A/N After what has literally become YEARS I decided to go back to my attempted writing days. Looking back I have noticed that my were rushed but somewhat good. And I feel like I should finish this stpry before COLLEGE starts... Here goes nothing...

JOE'S POV

Nothing made sense to me. Was this all just one big hallucination? The IV stopped beeping. The sobs of my mother still ringing in my ear. All I saw was white, and for a moment it felt like everything I knew, felt, lived went blank. I couldnt move, as if I was frozen. I felt no emotion, nothing at all.
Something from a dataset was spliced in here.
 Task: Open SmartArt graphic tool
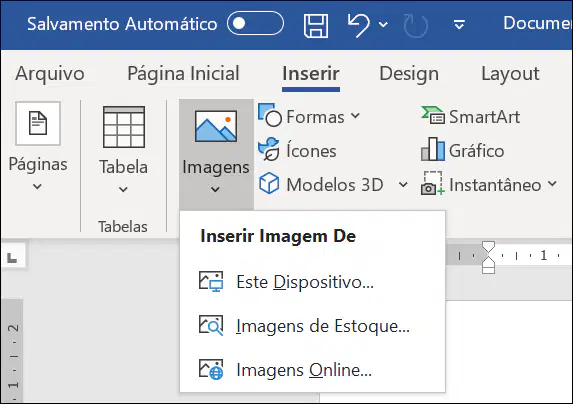coord(471,117)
The doctor put the blanket over my body, and wheeled my body out. All I wanted to do was stand up to hug my mom sooo much tell her I was ok. Sorry for my behavior, but like I couldnt move. I hear the sobs from my family and Stephanie.
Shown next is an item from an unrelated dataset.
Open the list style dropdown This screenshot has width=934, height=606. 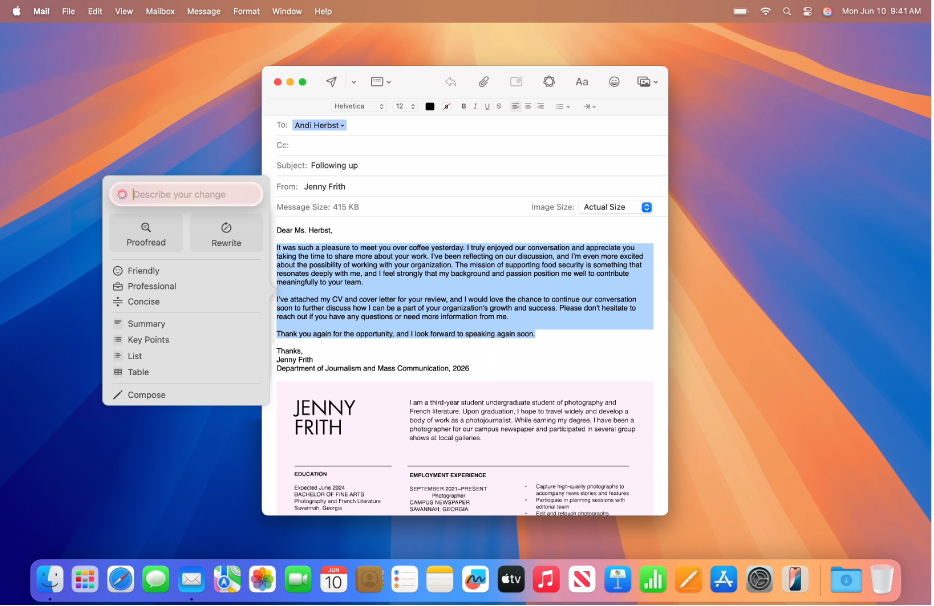pos(563,106)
I felt way to responsible for their pain. Everything was my fault. Is this the process of getting into heaven? Realizing all your mistakes? To feel guilt? If so, it was working. This feeling was beyond what I imagined. It didnt help the fact that they wheeled me into the morgue.

I layed there for a long time, and out of nowhere I stood up, gasping for air, I felt hyper. I looked to my left and right, but right in front of me I saw my family. Ok, so maybe this was a dream? Maybe that would explain how my dad looked like a disco ball in the sunlight.

They stared at me for a while, before my mom gave me a weak smile, clearly she had been crying. Sara to her left, smiling smug at me. But something about her seemed different. She was always pale but not it was if she lad lost 2 skin tones than before. There was coldness in my surroundings, a burning sensation in my throat.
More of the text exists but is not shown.